1. We are of opinion that the contract to pay interest at 10 per cent, per mensem, if the principal sum of Rs. 400 were not paid on September 6th, the duo date of the promissory note, is not in the nature of a penalty. It is true that this rate of interest is in the note called a 'defaulting rate;' but, notwithstanding this expression being used, the contract is in fact merely that if the sum of Rs. 400 he not paid on a certain day, it shall from that day bear interest at 10 per cent, per mensem, or, in other words, at 120 per cent, per annum. In such a provision there is nothing in the nature of a penalty more than there is in a provision, that the promissory note shall bear interest from the day of its date. The case seems to us to differ wholly from that class of cases in which a certain sum is agreed to be paid on a breach of contract, and therefore Section 74 of the Contract Act (IX of 1872) does not apply.

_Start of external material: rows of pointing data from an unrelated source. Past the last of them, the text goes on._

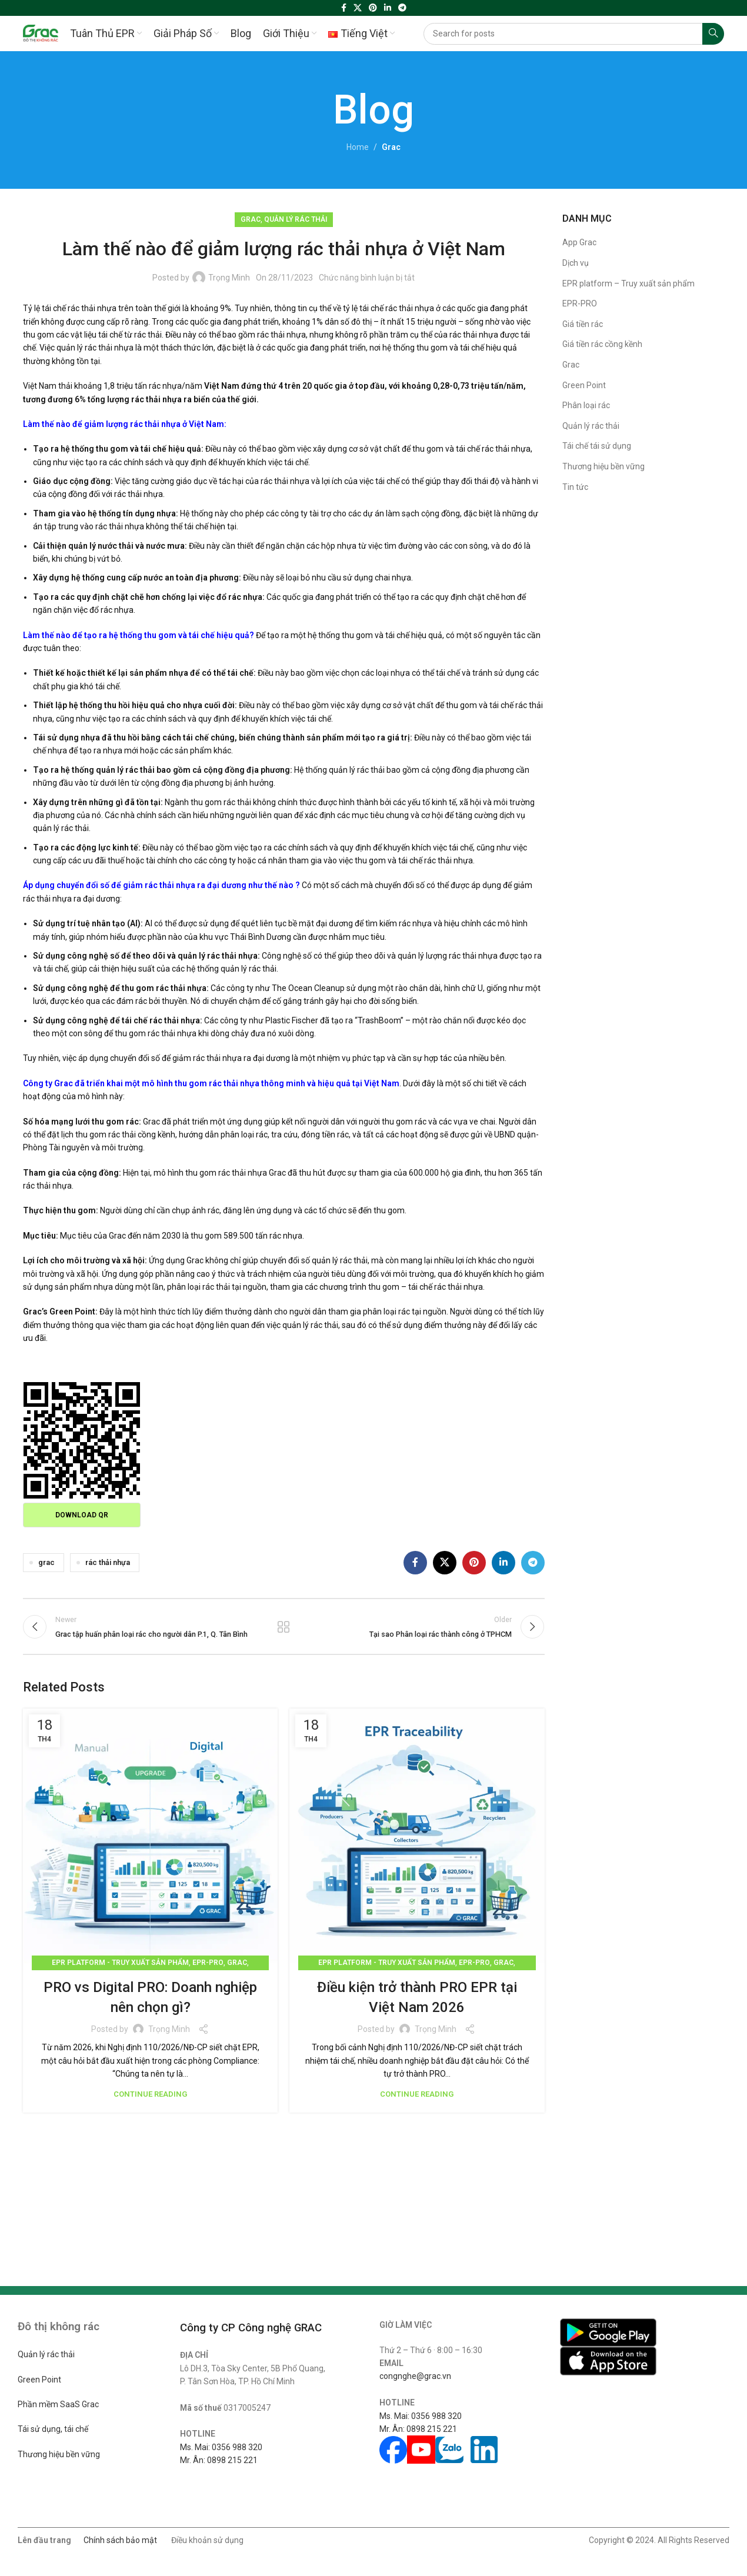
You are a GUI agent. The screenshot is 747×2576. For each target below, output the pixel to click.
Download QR (81, 1515)
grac (46, 1562)
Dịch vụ (575, 263)
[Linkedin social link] (388, 8)
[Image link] (608, 2332)
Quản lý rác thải (295, 219)
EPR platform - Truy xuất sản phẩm (120, 1962)
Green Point (584, 385)
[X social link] (357, 8)
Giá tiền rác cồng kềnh (602, 344)
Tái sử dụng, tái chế (53, 2429)
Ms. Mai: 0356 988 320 (221, 2447)
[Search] (573, 34)
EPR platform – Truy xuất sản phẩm (628, 283)
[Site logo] (40, 33)
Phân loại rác (586, 405)
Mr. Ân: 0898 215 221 (219, 2460)
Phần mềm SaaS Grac (58, 2404)
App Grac (579, 242)
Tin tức (575, 487)
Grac (391, 147)
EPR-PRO (208, 1962)
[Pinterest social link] (373, 8)
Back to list (283, 1627)
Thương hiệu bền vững (603, 466)
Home (357, 147)
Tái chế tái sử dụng (596, 446)
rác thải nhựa (107, 1562)
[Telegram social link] (402, 8)
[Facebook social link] (344, 8)
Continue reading (150, 2094)
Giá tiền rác (582, 324)
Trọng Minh (229, 277)
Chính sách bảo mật (120, 2540)
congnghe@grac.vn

2. But, taking the facts as found by the Judge, the effect of the transaction between the parties is not what the learned Judge supposes it to have been. He is not correct when he says that the plaintiff took interest at the rate of (61/2 per cent, per mensem only for the five months up to September 6th. What happened (as found by the Judge himself) was this: on the making of the promissory note the plaintiff, the money-lender, paid or gave value to one of the makers to the extent of Rs. 275; and adding to that sum Rs. 125 as discount or interest on Rs. 275 for the five months up to the 6th of September, the note, dated the 6th of April, was given for Rs. 400 payable on September 6th.

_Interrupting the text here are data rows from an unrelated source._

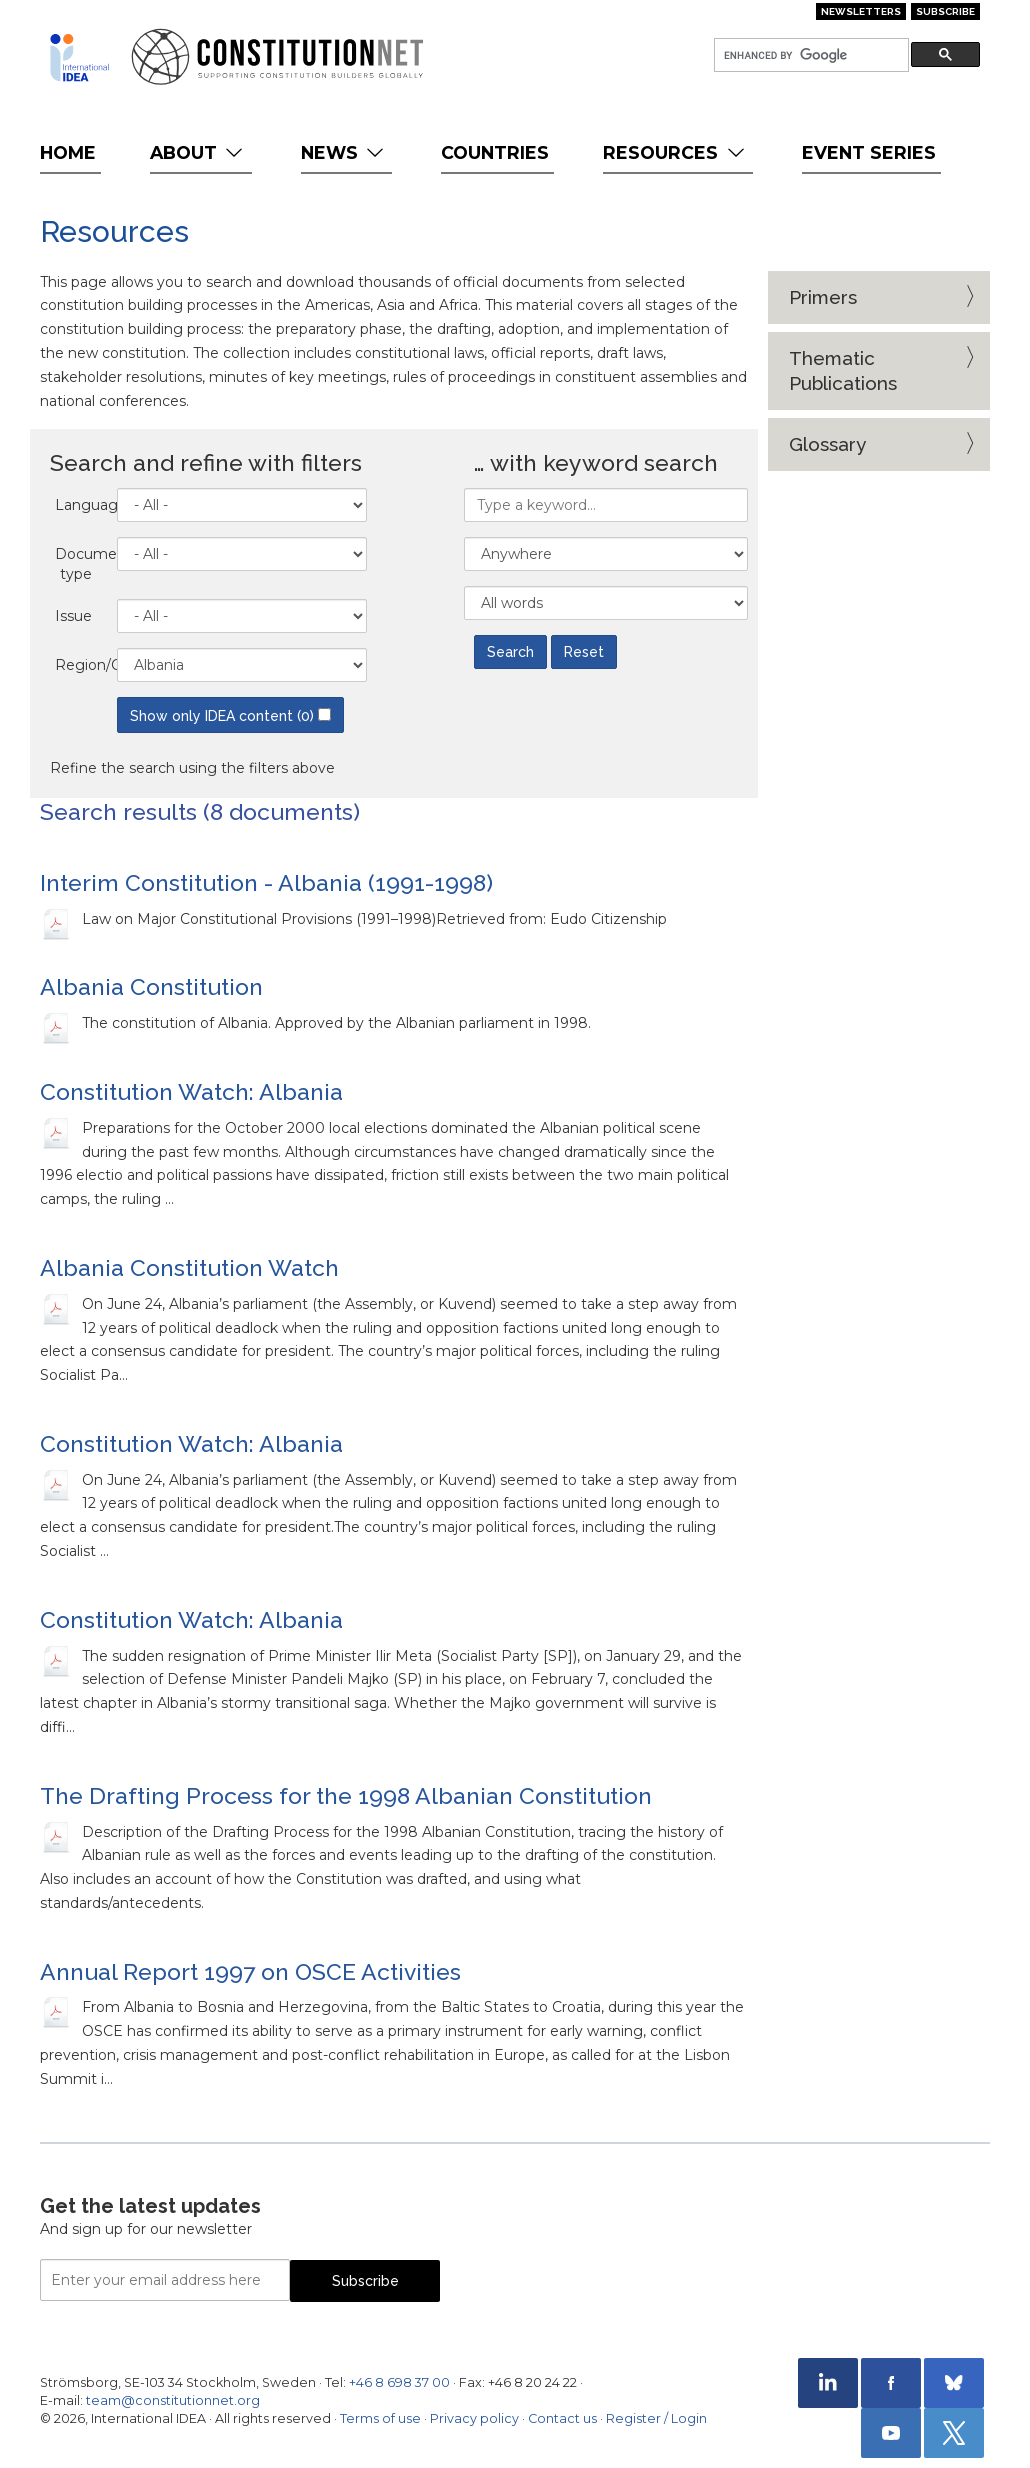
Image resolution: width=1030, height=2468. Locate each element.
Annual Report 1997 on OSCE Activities (250, 1971)
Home (68, 152)
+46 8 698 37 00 (399, 2382)
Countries (495, 152)
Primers (823, 297)
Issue (73, 616)
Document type (81, 564)
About (198, 152)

3. It may be true that Rs. 125 as interest for five months on Rs. 400 is interest at the rate of 6 1/4 per cent, per mensem; but the sum actually advanced, or for which value was given, was not Rs. 400, but only Rs. 275. And Rs. 125 as interest for five months on Rs. 275 is interest at the rate of nearly 10 per cent, per mensem, and is considerably more than 100 per cent per. annum.

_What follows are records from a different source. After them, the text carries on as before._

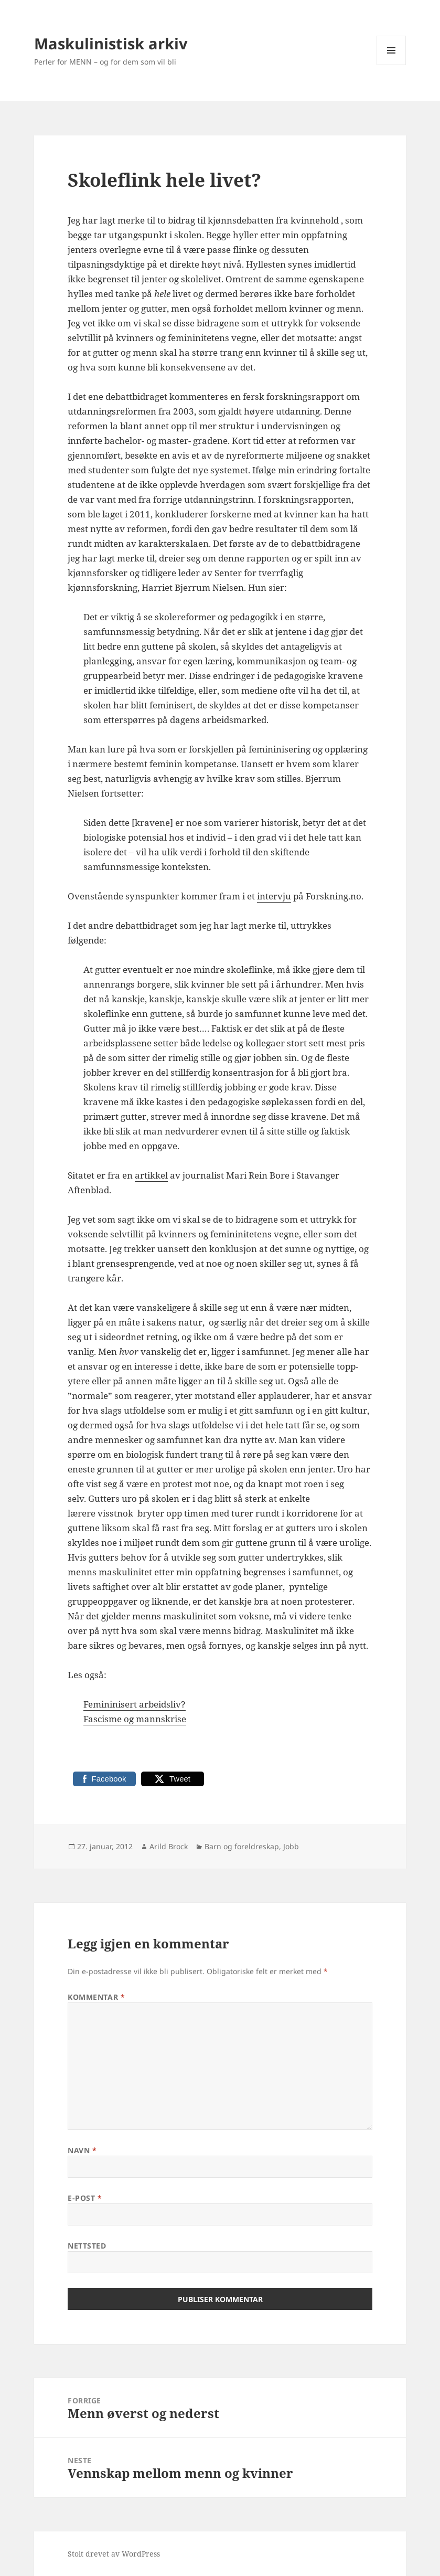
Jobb (291, 1846)
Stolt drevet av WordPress (114, 2554)
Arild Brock (168, 1846)
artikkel (151, 1175)
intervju (274, 896)
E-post (85, 2198)
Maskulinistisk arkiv (111, 43)
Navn (82, 2150)
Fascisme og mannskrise (134, 1719)
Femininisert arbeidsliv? (134, 1704)
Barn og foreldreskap (242, 1846)
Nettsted (87, 2246)
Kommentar (96, 1997)
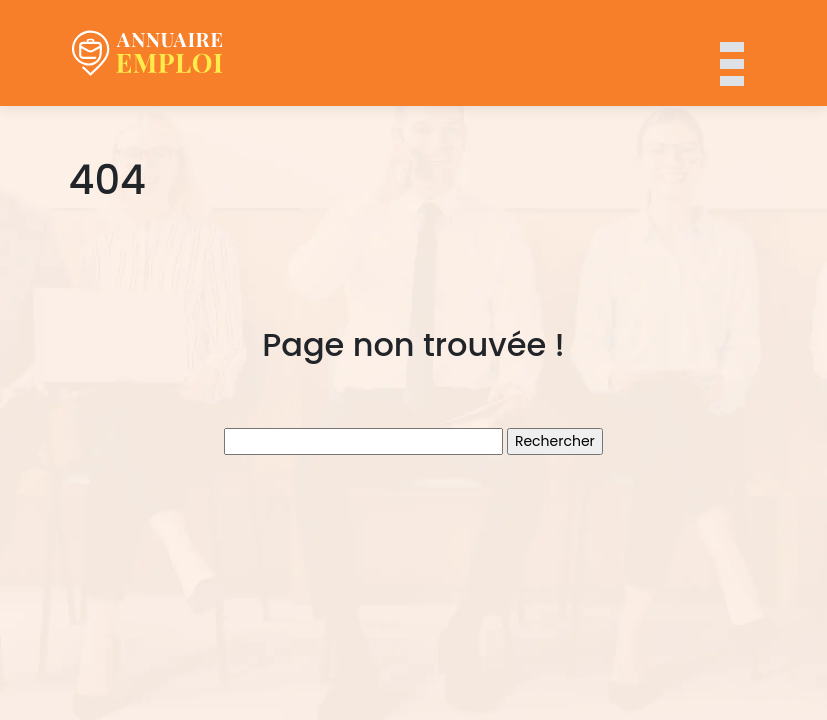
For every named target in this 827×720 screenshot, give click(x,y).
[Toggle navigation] (731, 53)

4. The plaintiff having thus paid or given value for Rs. 275 only, took a promissory note, payable at the end of five months for that sum, pins Rs. 125 as interest, i.e., for Rs. 400; which last-mentioned sum was from the due date of the note to hear interest at 1.20 per cent, per annum. And this being the true nature of the transaction, the promissory note contains a false statement of the consideration, for in it the maker's promiso to pay 'Rs. 400 for value received in cash in hand paid on signing and delivering this bond.'

5. Considering that the promissory note does not state truly the transaction between the parties; that beyond the fact that he signed the note, there is nothing to show that the defendant understood the real nature of the transaction; that the rate of interest is exorbitant, and the considerations grossly inadequate, we think the transaction is not one which ought to be enforced by a Court of Equity. The Calcutta Court of Small Causes is empowered to entertain equitable defences, and ought, as it appears to us, on the facts found, to have given the defendant relief.

6. The judgment for Rs. 800 is set aside, and judgment will be entered for the plaintiff for Rs. 400 with interest at 12 per cent, per annum from September 6th, 1875, to the date of suit, without costs.